Task brief
The records must be duplicated exactly, with every picture left out.
=====
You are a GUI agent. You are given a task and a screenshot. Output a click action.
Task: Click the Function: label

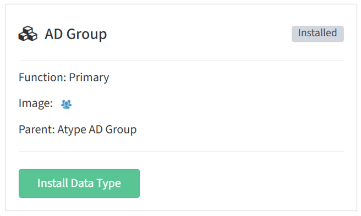coord(42,77)
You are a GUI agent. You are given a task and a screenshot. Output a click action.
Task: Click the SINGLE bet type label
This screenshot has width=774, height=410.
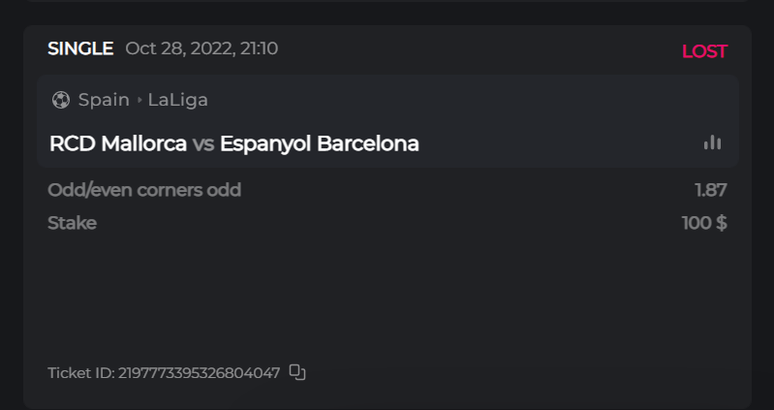pyautogui.click(x=80, y=48)
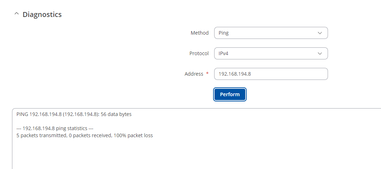381x169 pixels.
Task: Click the 'IPv4' value text in Protocol
Action: click(223, 53)
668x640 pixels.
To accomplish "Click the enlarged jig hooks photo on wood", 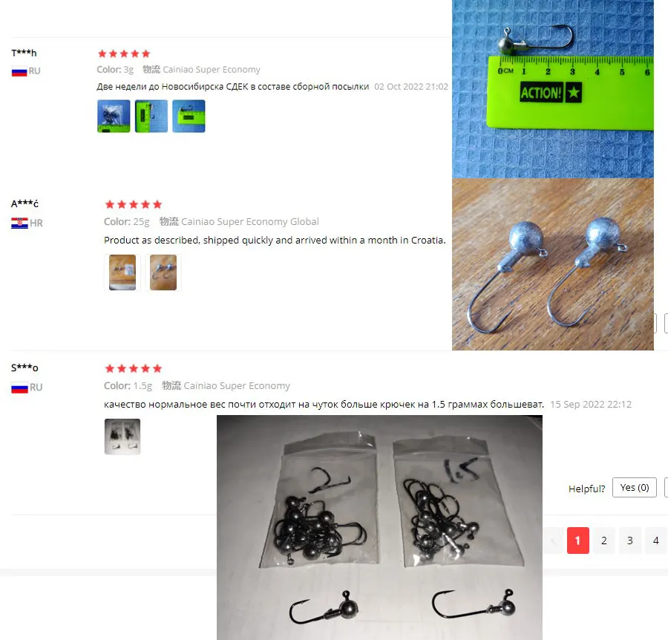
=====
Exercise response
You are a GUI agent. You are given a task and a screenshot. Output a click action.
Task: Click the Function: label

coord(42,77)
You are a GUI agent. You are given a task and a screenshot. Output a click action.
Task: Click the SINGLE bet type label
This screenshot has width=774, height=410.
pyautogui.click(x=80, y=48)
381x169 pixels.
Task: Click the 'IPv4' value text in Protocol
Action: click(223, 53)
668x640 pixels.
To accomplish "Click the enlarged jig hooks photo on wood", 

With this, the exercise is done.